Kein historisches Datum hat in diesem Jahr ukrainische und russische Politiker mehr beschäftigt als der soeben vergangene Gedenktag zum Ende des Zweiten Weltkriegs in Europa. Westliche Beobachter haben ihr Augenmerk fast ausschließlich auf den 9. Mai in Moskau gerichtet: die gigantische Militärparade auf dem Roten Platz, Putins Einladung an Regierungschefs aus aller Welt, das Fernbleiben fast aller westlicher Politiker. Das Gedenken in Kiew und anderswo in der Ukraine hat hierzulande fast niemand beachtet.
+++
- _AUFGABENLISTE_:
(1) Worauf haben westliche Beobachter laut dem Ausgangstext zum Weltkriegsgedenken ihr Augenmerk fast ausschließlich gerichtet?
(2) Führen Sie den Ausgangstext zum Weltkriegsgedenken im Anschluss an seinen letzten Satz weiter.

- _Einträge zur Position von Wörtern und Elementen_:
+++
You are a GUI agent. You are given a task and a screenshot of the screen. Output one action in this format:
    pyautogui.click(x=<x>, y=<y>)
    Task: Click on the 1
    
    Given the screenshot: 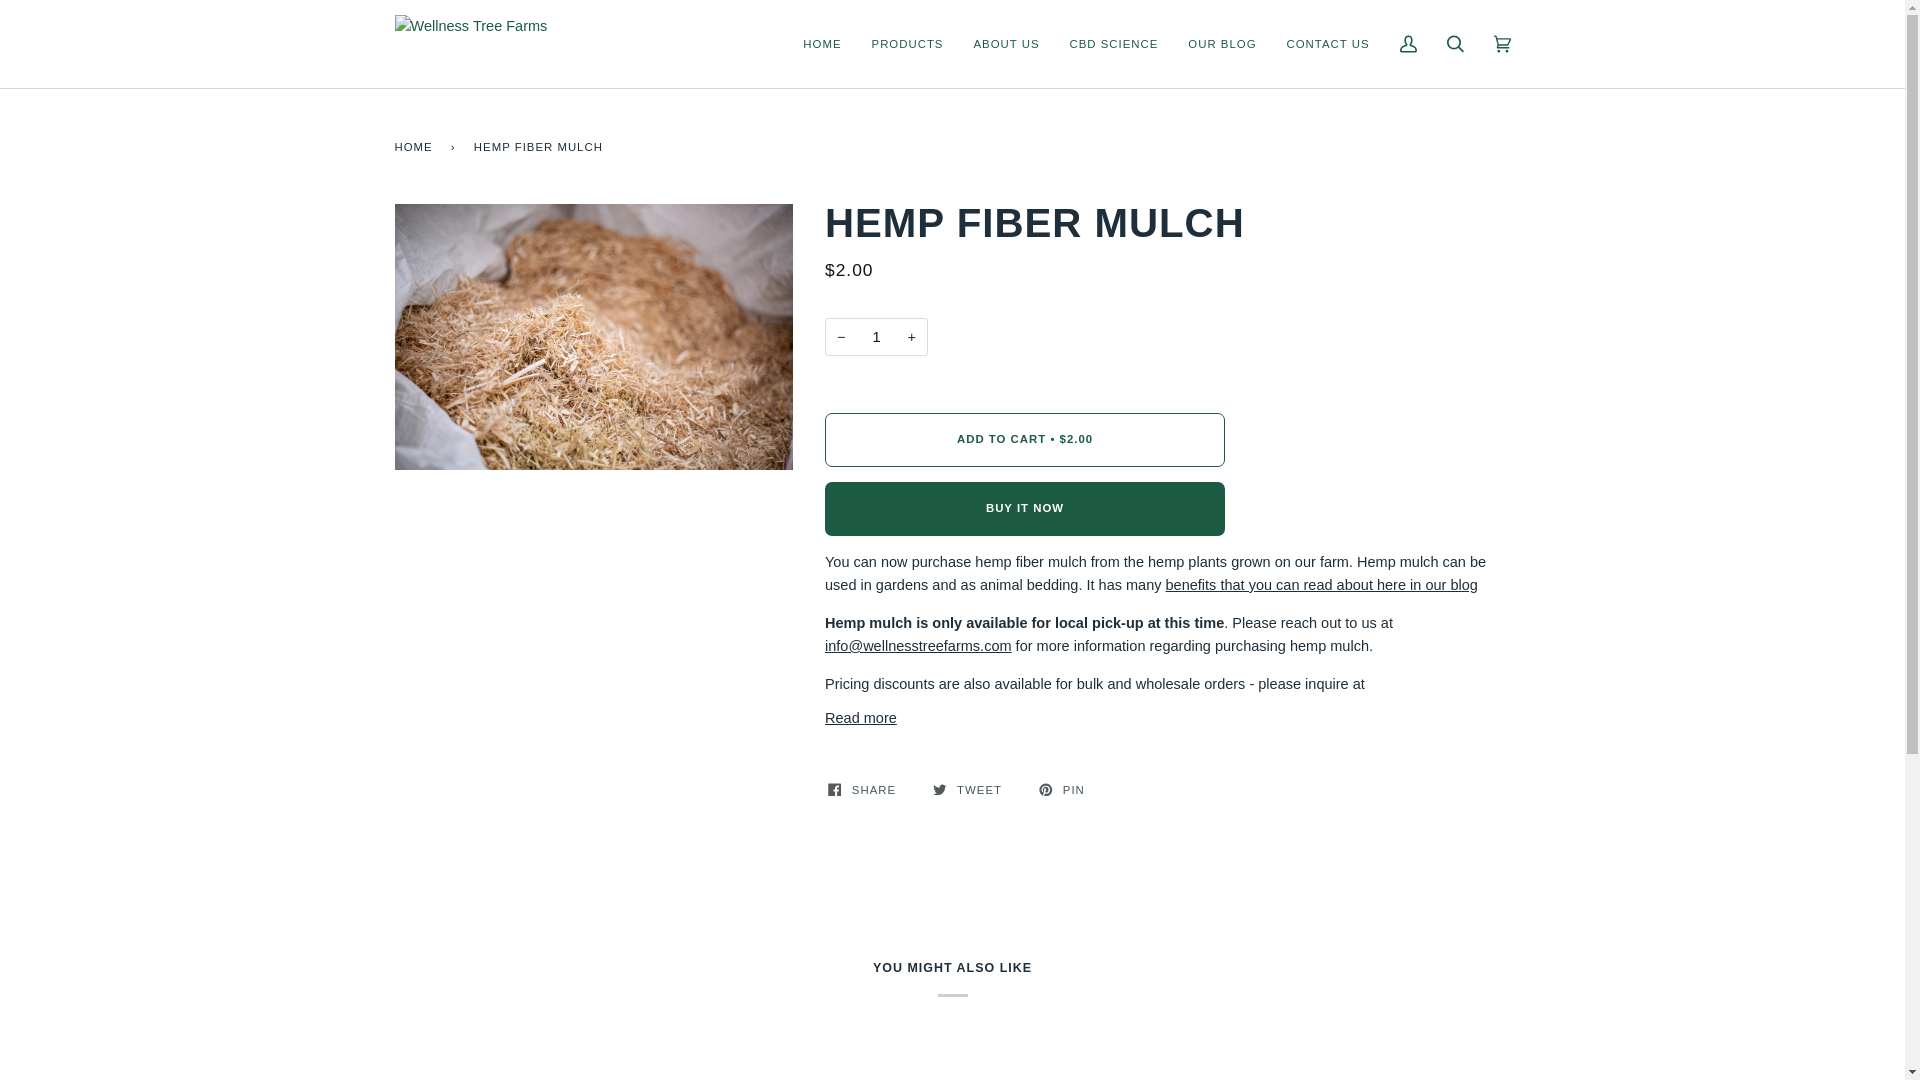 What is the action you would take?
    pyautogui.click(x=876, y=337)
+++
- _ANTWORTEN_:
(1) Auf den 9. Mai in Moskau.

(2)
Doch stehen die Feierlichkeiten in Moskau und Kiew, Russland und der Ukraine in direktem Bezug zueinander. So beschloss die ukrainische Regierung mit Verweis auf Moskau, in Kiew keine Militärparade abzuhalten, um sich friedfertig und “europäisch” zu zeigen. Umgekehrt veranstaltete die russische Regierung die Militärparade mit so viel Pomp, um den historischen Revisionisten in Osteuropa, maßgeblich in Kiew, aufzuzeigen, wie der Tag des Sieges “richtig” zu würdigen sei. Diese erweiterte Perspektive enthüllt nicht nur wichtige Dynamiken des Konflikts in Osteuropa, sie zeigt auch auf, wie sehr geschichtspolitische Bestrebungen in den verschiedenen Hauptstädten diesen Konflikt weiter speisen.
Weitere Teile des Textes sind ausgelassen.